An urgent argument for renewal
“Where are we at now?” Sullivan asked. “Unfortunately, we’re not listening to the data. We have an expired program, so companies would have had to get their rare pediatric disease designation by December 20th 2024 to get their approval by 9/30/2026 to still earn the voucher.“
Sullivan lamented the fact that despite the PPRV program’s potential, and strong engagement from the patient community, it may ultimately die on the vine. “We got so close,” she said. But her frustration is not an indication of defeat—far from it. In fact, advocates are more motivated than ever to see the renewal of this program in the new legislature.
And time is ticking. “It might seem like there’s really no harm in waiting,” said Ridley, “but there is harm because it’s creating uncertainty. And this means that people aren’t getting resources, and then it means that children are going to have to wait longer to get important medicines.”
This frustration is compounded by the fact that great headway had been made last year to build support for the program, only to fizzle out and put advocates back at square one.
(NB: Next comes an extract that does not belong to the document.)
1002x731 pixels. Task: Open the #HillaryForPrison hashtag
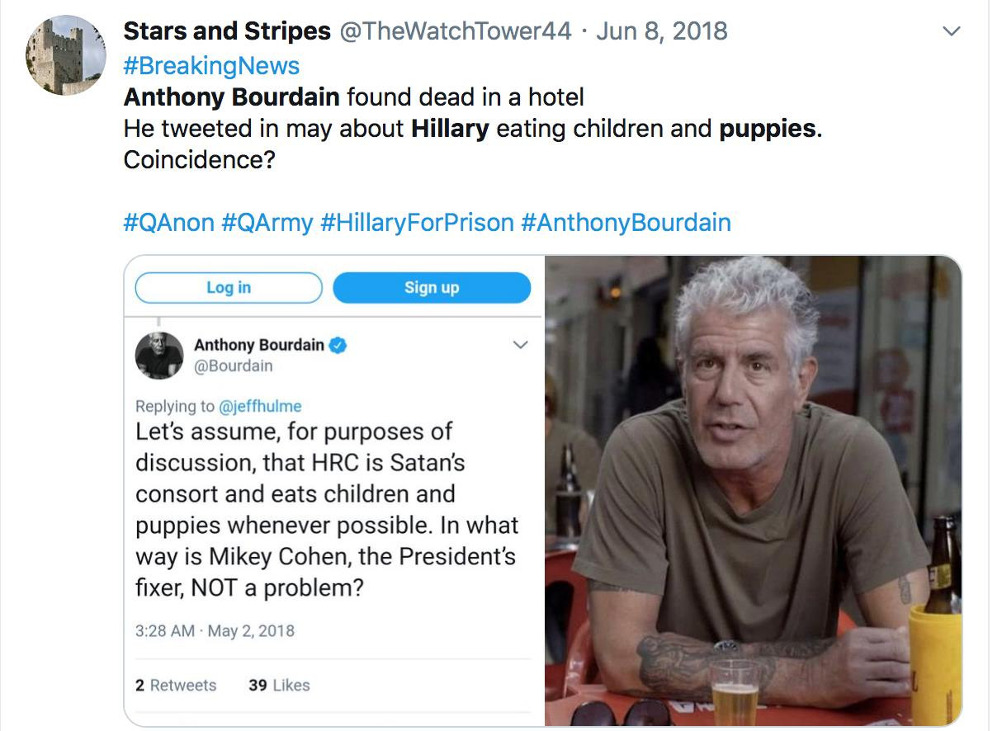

“Last year, the House passed unanimously a bill called the Give Kids a Chance Act, which packaged up a number of pediatric rare disease therapies as well as the RARE Act and a couple other issues, and it included a five-year reauthorization of the priority review voucher program that passed unanimously in the house,” explained Sullivan. “Unfortunately, in the Senate, they didn’t get to put that package through regular order and through a hearing in the health committee. But there was clearly bipartisan support, and it was present in the bipartisan health care policy package that was set originally to be passed along with the end of year funding legislation on December 20.”
That package, unfortunately, was dropped at the end of last year, meaning that the voucher program expired, and advocates had to start over with the new Congress.
Regardless, advocates are continuing to pound the drum of rare disease drug development in hopes that incentive programs like the PPRV program will be protected. And they understand that to be most successful, they have to work together.
“One thing that I’ve learned over the years is having everybody at the table early on in development is key,” said Garelik. As Sullivan explained, the EveryLife Foundation published a toolkit with extensive advocacy materials. And Gemme shared the link to the NORD action alert that allows advocates to reach out directly to their elected official to express support for the health package that includes PPRV reauthorization.
“We’ve got a long way to go but we’re confident in our path. We’ll get there together,” concluded Bartek.